In Keras, I can have the following code:
docs
Out[9]:
['Well done!',
'Good work',
'Great effort',
'nice work',
'Excellent!',
'Weak',
'Poor effort!',
'not good',
'poor work',
'Could have done better.']
labels = array([1,1,1,1,1,0,0,0,0,0])
voc_size = 50
encoded = [one_hot(d, voc_size) for d in docs]
max_length = 4
padded_docs = pad_sequences(encoded, maxlen=max_length, padding='post')
My understanding is that, the 'one_hot' encoding already creates an equal length of each doc based on the vocabulary size. So why does each doc need to be padded again?
EDIT: another example for more clarification:
A one-hot encoding is a representation of categorical variables (e.g. cat, dog, rat) as binary vectors (e.g. [1,0,0], [0,1,0], [0,0,1]).
So in this case, cat, dog and rat are encoded as equal length of vector. How is this different from the example above?
TLDR; one_hot
makes each index to be from a fixed range, no the result list to have a fixed length.
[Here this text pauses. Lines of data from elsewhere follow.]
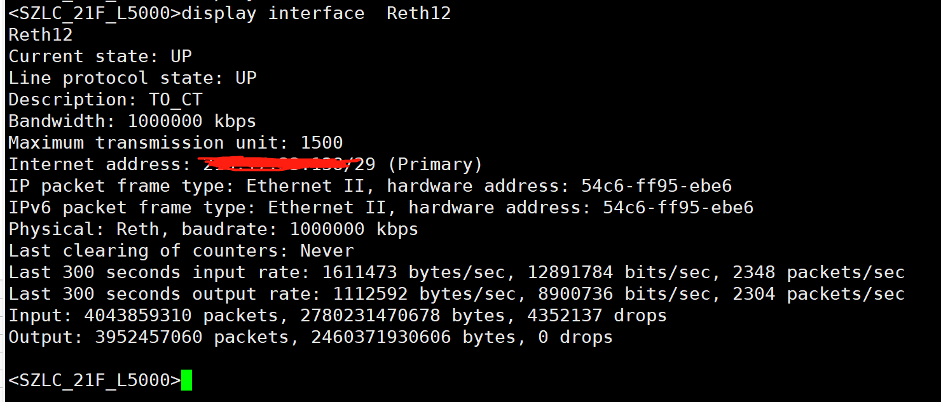Click 'Line protocol state: UP' line
This screenshot has width=941, height=402.
point(132,78)
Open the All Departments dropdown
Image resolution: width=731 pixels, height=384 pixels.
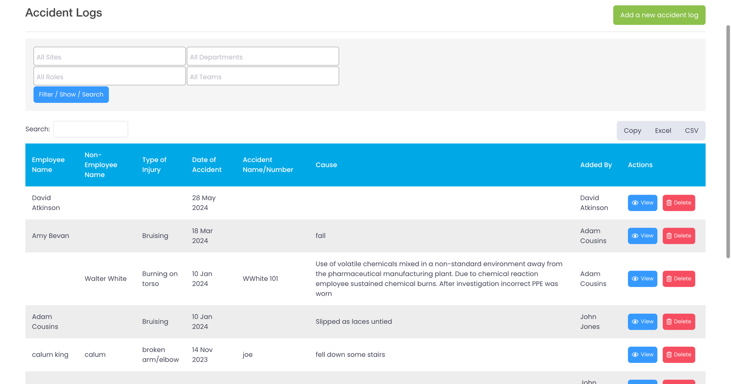click(x=262, y=57)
In order to understand that issue one need to understand what the one_hot
function actually does. It transforms a document into a sequence of int
indices which has approximately the same length as the number of words (tokens) in document. E.g.:
'one hot encoding' -> [0, 2, 17]
where each index is index of a word in vocabulary (e.g. one
has index 0
). This means that when you apply one_hot
to a sequence of texts (as in the piece of code you have provided) you are getting the list of lists indices where each list might have different length. This is a problem for keras
and numpy
which expects the list of lists to be in array-like form - which means that each sublist should have the equal, fixed length.
This is done via pad_sequences
function which makes each of the sublists to have a fixed length.